The Hollywood trades feasted on the tales of trouble on the set. Variety columnist Army Archerd routinely updated his readers on Monroe’s illnesses and the delays she caused for the production. ‘Marilyn Monroe was ill again yesterday and unable to report to work in Some Like It Hot, in which she’s only appeared on set two hours so far,’ he wrote on Aug. 21, 1958. ‘And she’s nixed every still taken.’ Many similar reports would follow, along with a persistent, underlying suggestion that she might never finish work on the film.
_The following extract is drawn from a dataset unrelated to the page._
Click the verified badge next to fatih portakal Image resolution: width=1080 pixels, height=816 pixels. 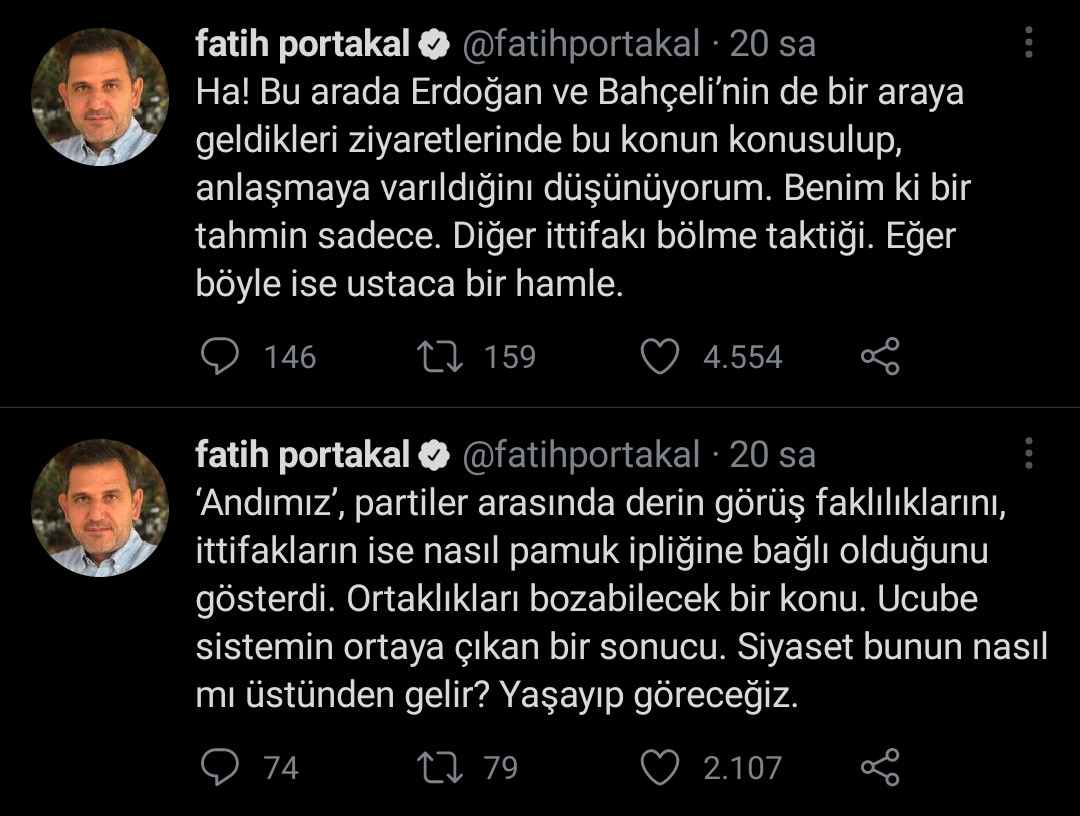pyautogui.click(x=434, y=42)

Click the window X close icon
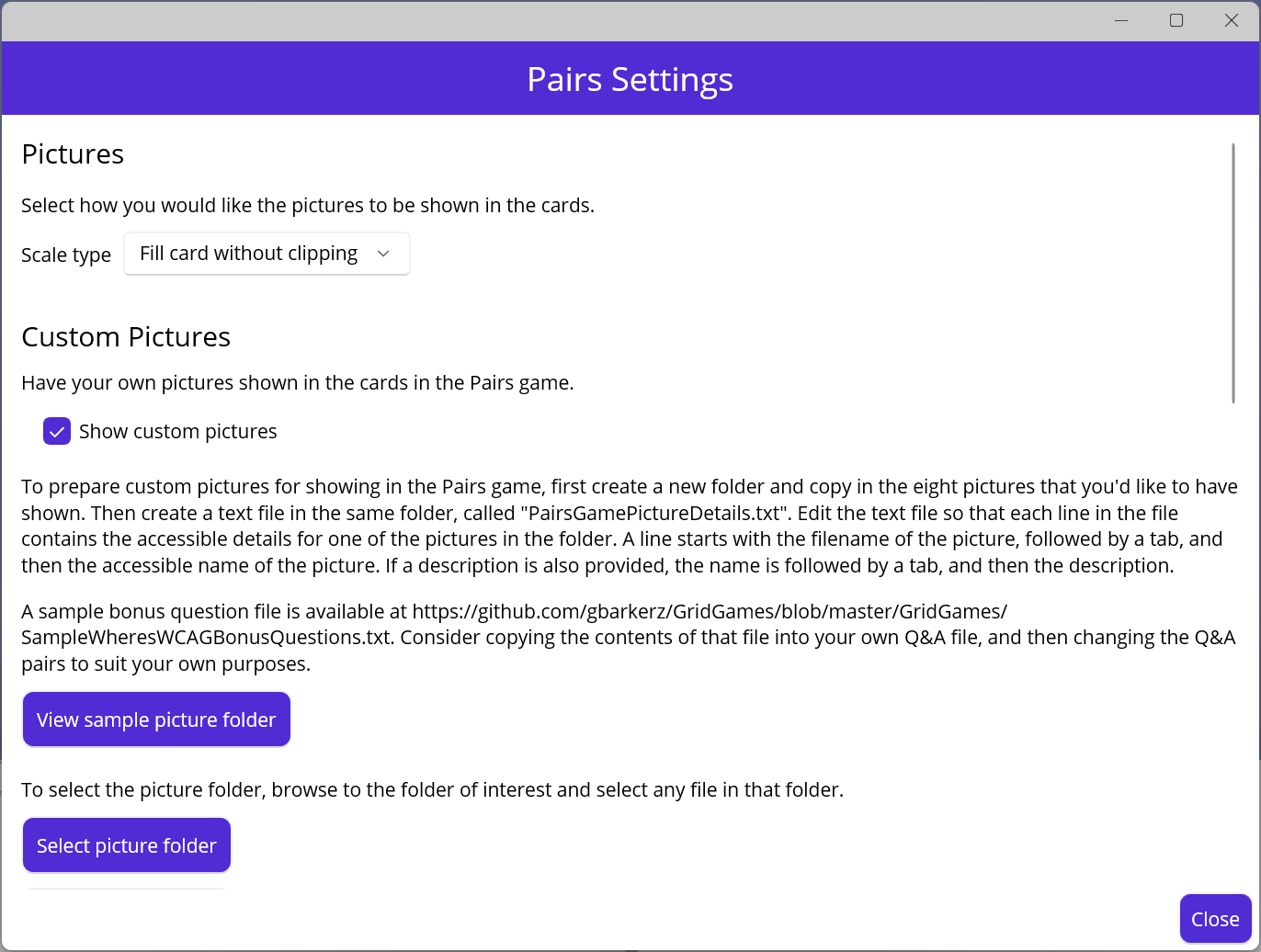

At one point in November of that year, the production headaches grew so pronounced that Variety commissioned a more deeply reported piece that looked at the insurance issues that Monroe’s health problems were causing. In an article entitled ‘Who’s Holding Bag? Interesting Question on Marilyn Monroe Pic,’ the trade noted that productions that blow past their wrap dates weren’t indemnified for ‘female ailments, including pregnancy,’ which the article went on to imply was the cause of her missed days.

“It’s the kind of tsk-tsk-ing hit piece, prudish in its verbiage, but violating in its disregard for Monroe’s privacy, that has aged terribly in the ensuring decades. But it was also the norm for how the actress, who was prized more for her curvaceous looks than her performing chops, was treated by a media that wanted to commodify and objectify her, while remaining steadfastly unsympathetic to her struggles. It’s even there in the initial coverage of the production before things threatened to go off the rails. Archerd practically leers as he notes that at the first press conference for the film, Monroe ‘…showed up in a black gown, cut as deep in front as in the rear. ‘It’s just something I got off the rack,’ she sighed. ‘Anyone can buy it.’ Archerd went on to ask: ‘But can anyone fill it?’

Even Variety‘s critic tipped his hat to what she had pulled off, writing that ‘she’s a comedienne with sex appeal and timing that just can’t be beat.’ But the reviewer couldn’t resist diving in to Monroe’s heavily chronicled personal life, adding, ‘If at the time of filming she was pregnant, and the tight dresses she’s asked to wear just don’t fit well, never mind. This gal can take it, and so can the audience.’ How generous!”

And finally, the Some Like It Hot EP – featuring the three songs Marilyn performed in the movie, plus her vocal theme which didn’t make the cut – is being reissued on CD by Banda Sonora, the same label behind the recent Gentlemen Prefer Blondes soundtrack reissue.